Another point that remains unclear to me is this: even on T-Hawk's view, it's quite clear that meshes other than the true one are possible. Representations using those meshes can be either true or false within whatever accuracy the mesh allows -- that is they can either properly reflect the picture or fail to do so. But in that case it seems completely unfounded to say that representations using coarser meshes are all necessarily "illusory". They might have some error in them, but clearly the amount of that error will vary from one representation to another, so that some are clearly less wrong than other. To say that the book is on the table may not give a precise particle picture, but that statement has more truth to it than saying that the book is below the table (provided, again, that the book really is on the table). There is an even subtler point. Given a fine enough mesh, I can reproduce the representation of the true mesh of reality to any degree of accuracy, even with a mesh that is not isomorphic to the real one (use a finer-grained hexagonal mesh to represent the coarser-grained true square mesh, for example).
This latter problem is actually huge, if you think about it. My, purely human-postulated, finer-grained mesh would work, it would be compatible with any experiment and if it ever fails, I could always just postulate an even finer-grained mesh. No experiment could ever tell me "hey, you've gone past the real grains of reality, hold up". So how do we know? You could say that we'd know once our ontological framework stops yielding new results, once we hit upon a mesh that can quite explain all the existing results without postulating a level of yet smaller parts. But that's a very tricky proposition to establish, and not an avenue of research that's particularly actively followed in fundamental physics, if I understand correctly. I know some people work on "flat spacetime" versions of General Relativity, or even Newtonian interpretations of results generally taken to support GR -- but is there anything similar for particle mechanics? Not to my knowledge. If anything, especially looking at "string theory" the vogue is very much in a different direction -- to go and propose things like infinitesimal dimensions; finer-grainedness for the sake of it very much seems to be the order of the day. So maybe we've already blown through the true mesh of reality, we'd never know. How likely is it, in any case, that any particular human-made mesh happens to have the cells of just the right size and form, fully corresponding to those of the true reality, and not just a close enough approximation that works for the small bit of universe that we actually observe?

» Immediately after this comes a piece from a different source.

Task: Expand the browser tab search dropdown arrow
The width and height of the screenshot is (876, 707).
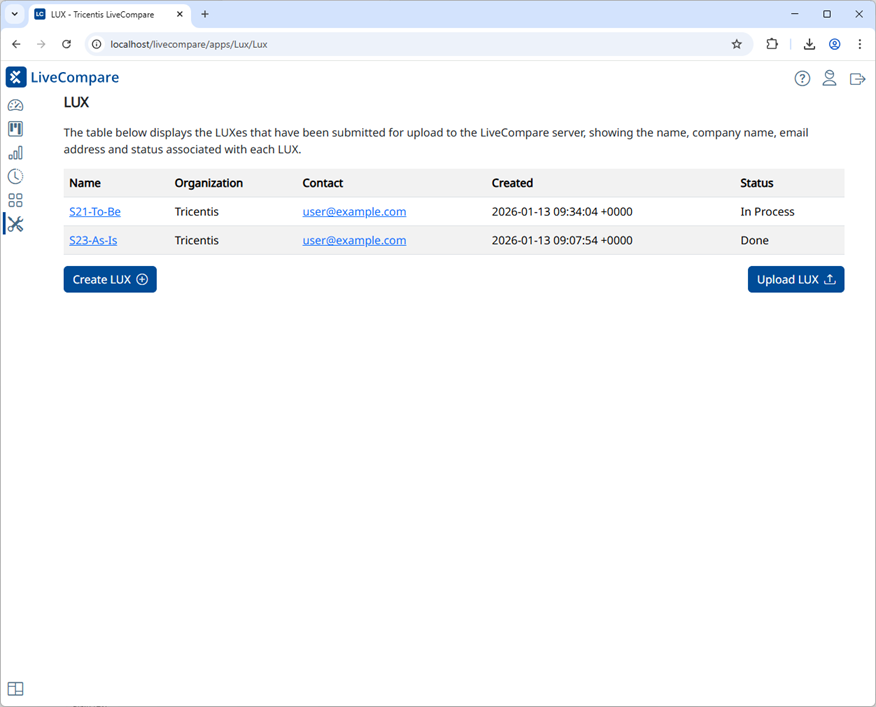Action: tap(15, 14)
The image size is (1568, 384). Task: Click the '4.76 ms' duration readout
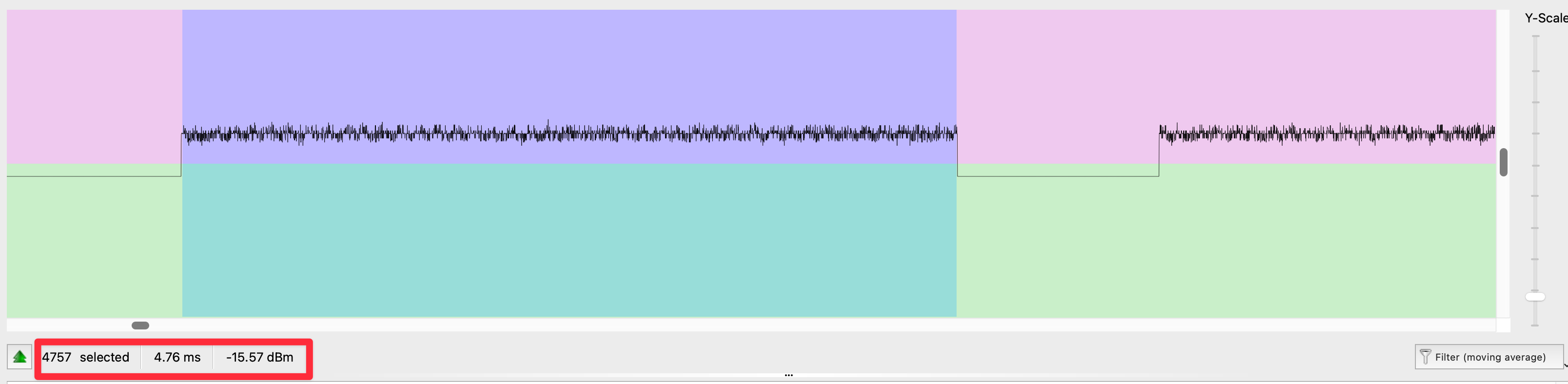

I just want to thank all the participants again for re-energizing my philosophical reading, I'm enjoying this a lot. Is this why Penrose got so interested in tilings, I wonder?
(June 25th, 2018, 08:57)Bacchus Wrote: Wittgenstein's mesh analogy is very useful to think through some of the issues, I think it's worth rephrasing T-Hawk's and mine position in terms of it.
I would say that it's wrong to rephrase T-Hawk's position in that way. Taking the analogy of map vs reality, Wittgenstein and you are talking about different types of maps (descriptions and models) while T-Hawk wants to get past all that and talk about the reality itself.